Pressure-treated Wood – Safety
Pressure-treated lumber (sold prior to 2004) has come under fire as dangerous to those who use it in the landscape.
There are extremely intense arguments on both sides of the question. I can not judge which side is correct but I present this information from the Bio-Integral Resource Center (BIRC).
I have previously found their information to be very balanced, with a slant toward using fewer pesticides.
The following appeared in the Summer 2004 “Common Sense Pest Control Quarterly”

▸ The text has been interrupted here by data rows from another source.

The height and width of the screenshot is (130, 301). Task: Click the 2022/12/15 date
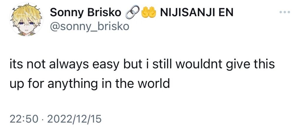[74, 119]
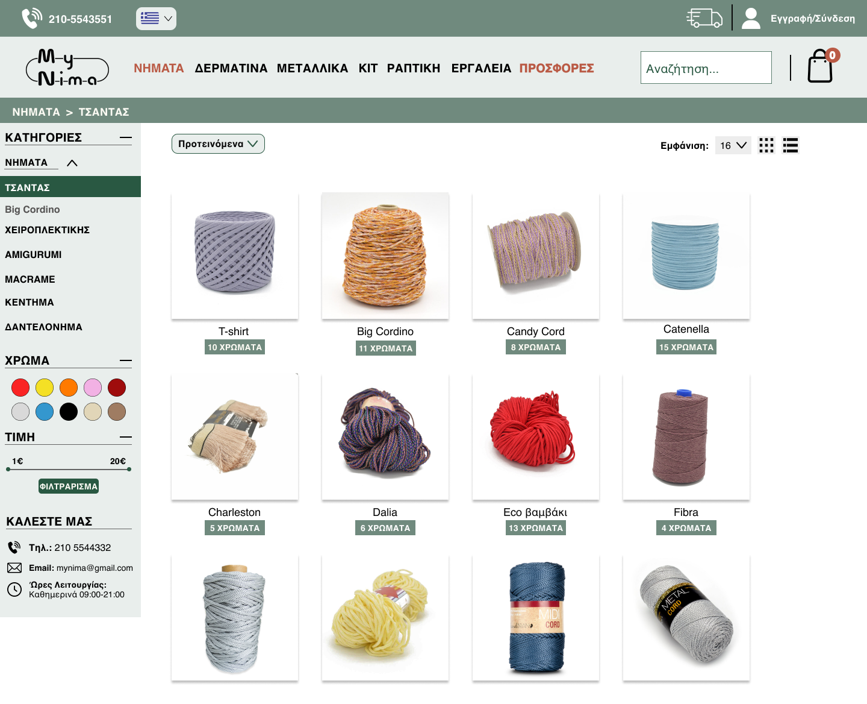Click the email envelope icon

[x=14, y=568]
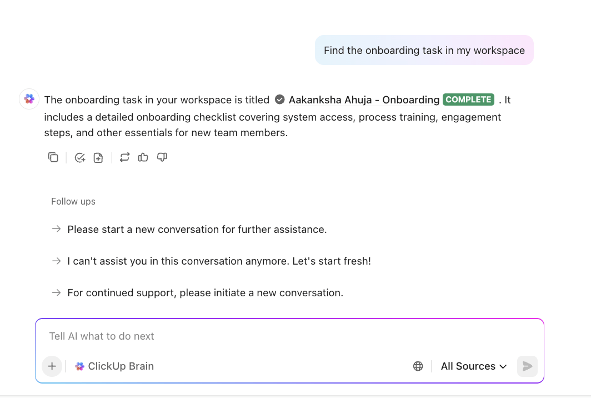The width and height of the screenshot is (591, 398).
Task: Focus the "Tell AI what to do next" field
Action: (x=289, y=336)
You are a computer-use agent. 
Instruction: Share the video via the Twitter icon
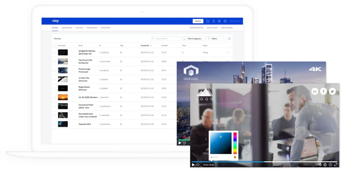pyautogui.click(x=332, y=91)
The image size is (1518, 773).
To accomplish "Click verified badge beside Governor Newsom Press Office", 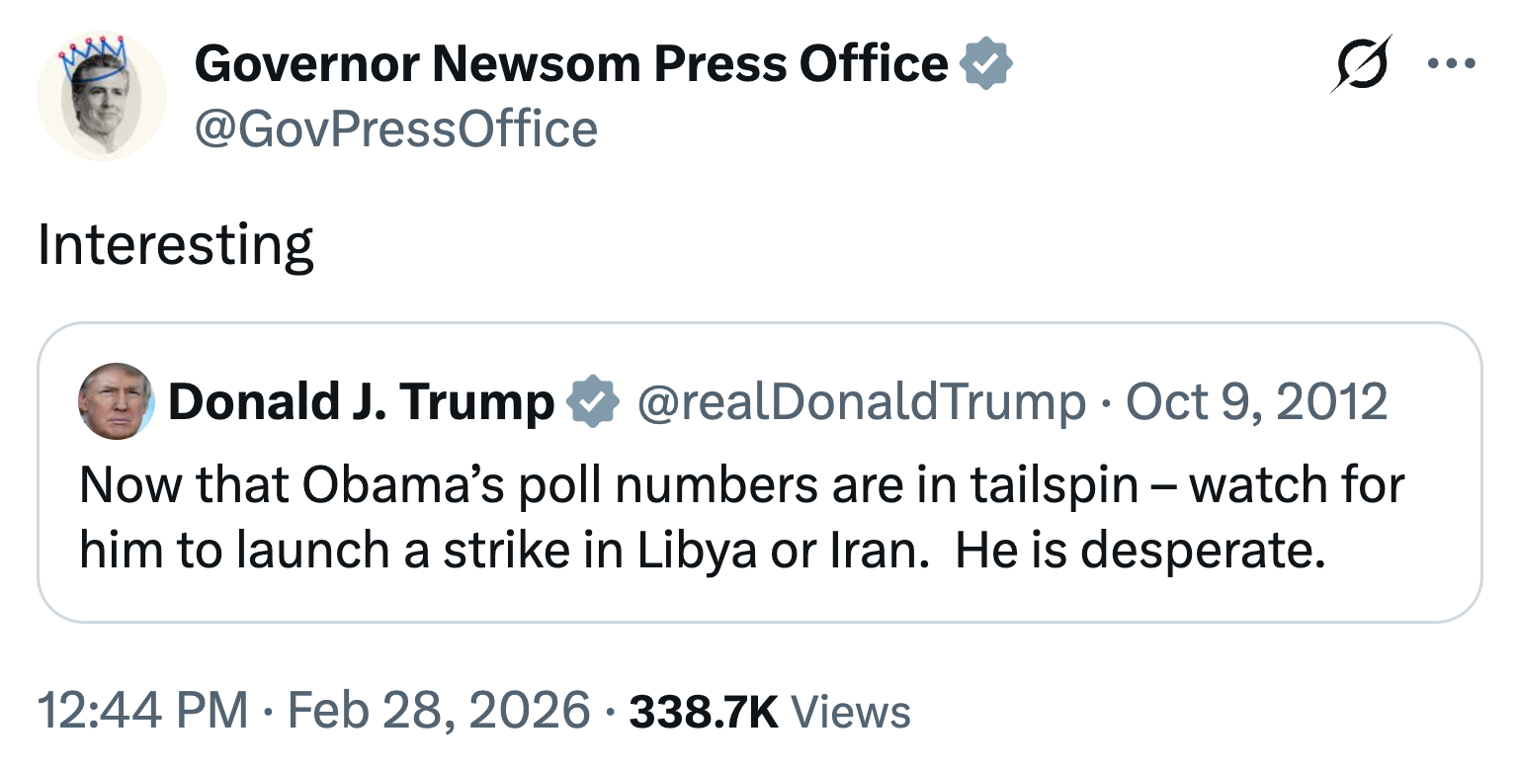I will click(x=986, y=65).
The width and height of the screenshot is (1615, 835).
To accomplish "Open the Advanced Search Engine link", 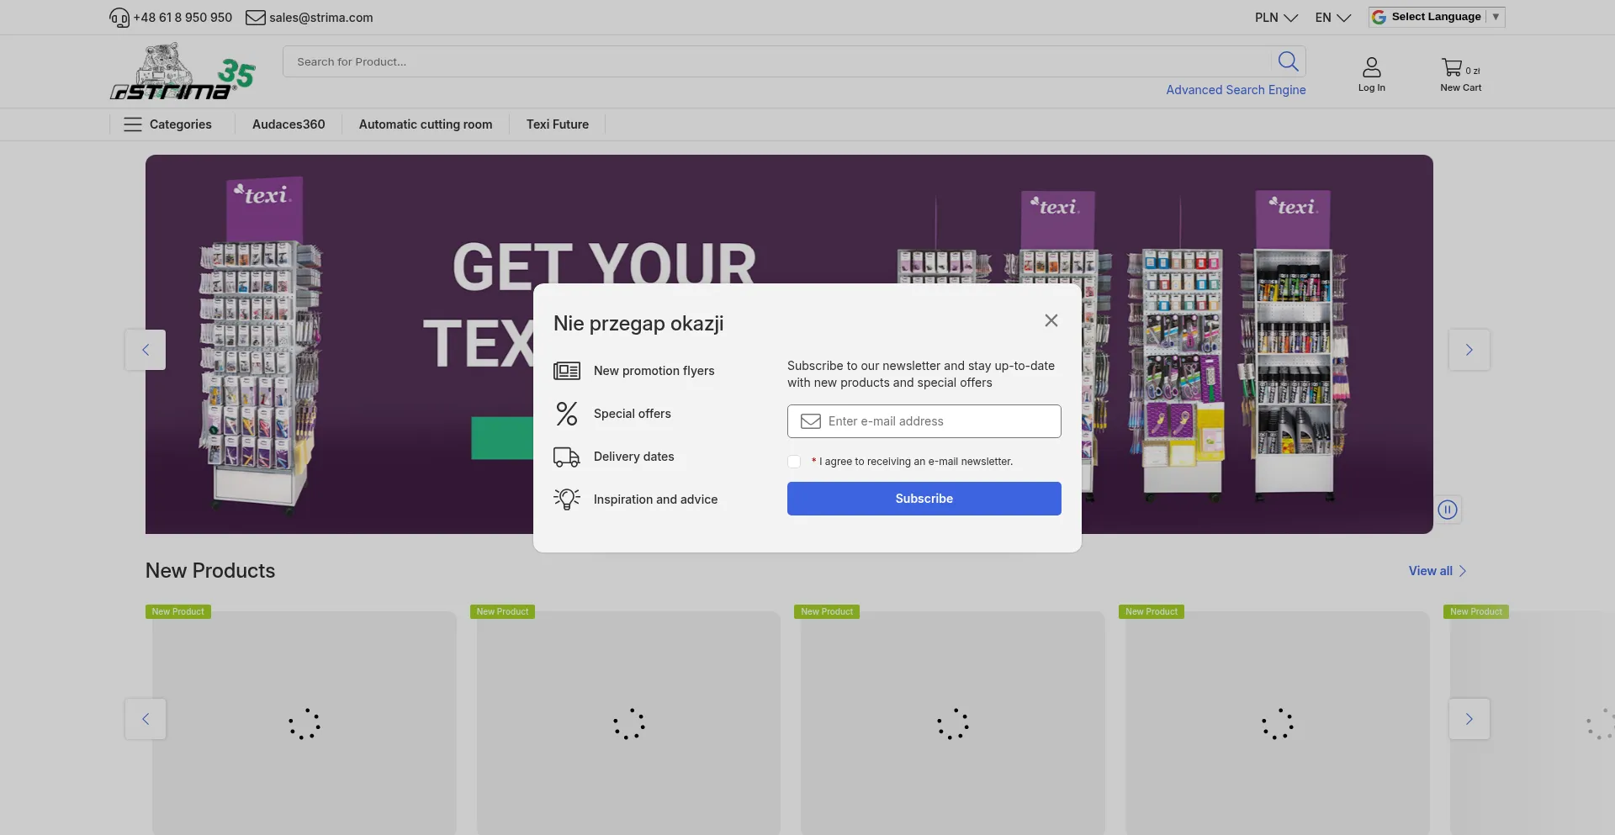I will 1235,90.
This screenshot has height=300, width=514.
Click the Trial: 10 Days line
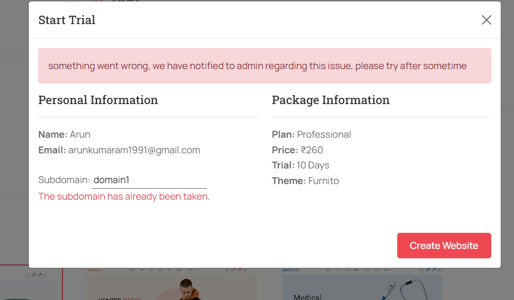click(301, 165)
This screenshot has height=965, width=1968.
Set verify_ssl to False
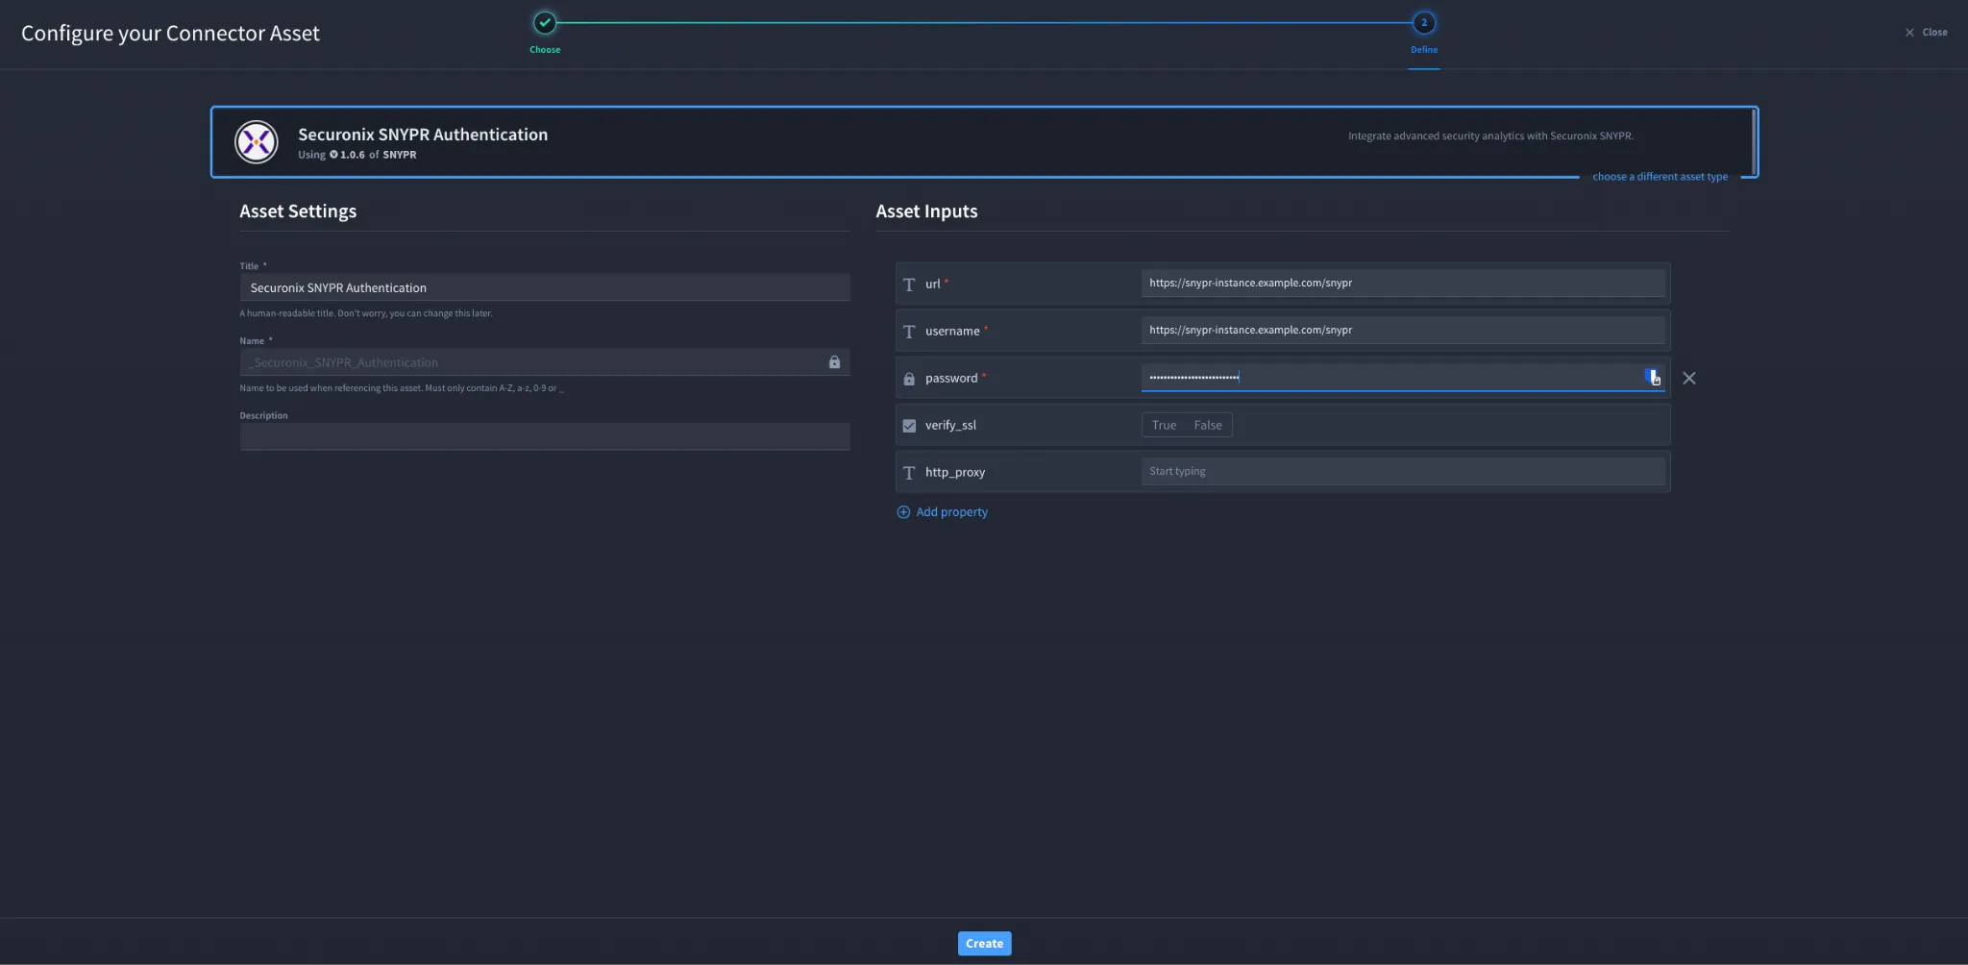[1208, 425]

I planted a row of beans in my garden this spring that are immediately adjacent to a board that had been partially buried to define a landscaped area. The board appears to be treated wood. Is there any potential for the toxins used to treat the wood to affect the quality of the produce in the garden? There are tomato plants and bell peppers within a foot of the board as well. Thanks for your help. I have an 18-month old and want to keep him safe.
The most common form of treated wood is chromated copper arsenate (CCA), containing salts of copper, chromium, and arsenic. CCA has been voluntarily withdrawn from the home market, but you might find it in older garden beds. Most of the material stays inside the wood due to chemical reactions that take place during treatment. Some of it leaches out, however. Leaching is pH related, and so more leaches out in acidic soil. For this reason you should not build a compost bin out of CCA treated wood. Acidic material formed during composting could leach out some of the arsenic.
Arsenic occurs naturally in soil. A University of Minnesota study found that background levels are about 4.4 parts per million (ppm). The study found that arsenic leaches out of aged treated wood in garden beds, but is localized near the wood. Within 2 inches (5 cm) of a treated board, soil levels were 20 ppm. Six inches (15.2 cm) or more from the wood, levels dropped toward background amounts (4 ppm).
A lethal dose of inorganic arsenic is about 1 mg/kg of body weight. So for an 18-month old weighing maybe 30-40 lbs (15-20 kg), that would be roughly 15-20 mg of inorganic arsenic. A level of 20 ppm in soil means there is 20 mg of arsenic in each kg of soil. Not all of the arsenic is present in an inorganic form. According to the Minnesota study, soil microbes change some of it to a less-toxic form. A child would have to eat about 2 pounds (1 kg) of the soil found near the boards to be in any kind of acute danger.
Vegetables will absorb arsenic from the soil. Most of this is concentrated in the roots of the vegetable. Some is inorganic, which is bad, and some is in an organic form that is less of a problem. In the edible parts of vegetables planted in the 20 ppm soil, the Minnesota researchers found 0.29 ppm in beans, 0. 11 ppm in carrots, and 0. 14 ppm in tomatoes. Carrots grown in “uncontaminiated” soil contained half as much arsenic, or 0.05 ppm.
The American standard for arsenic residues in food is 2.6 ppm. The Canadian standard is 1 ppm. So, the vegetables you are growing should contain at least 8 times less arsenic than is permitted by U.S. standards. If you are concerned, and want to be absolutely sure, only eat vegetables planted more than 10 inches (25.4 cm) away from the treated board. If you are really concerned, you can remove the board and replace the soil immediately adjacent.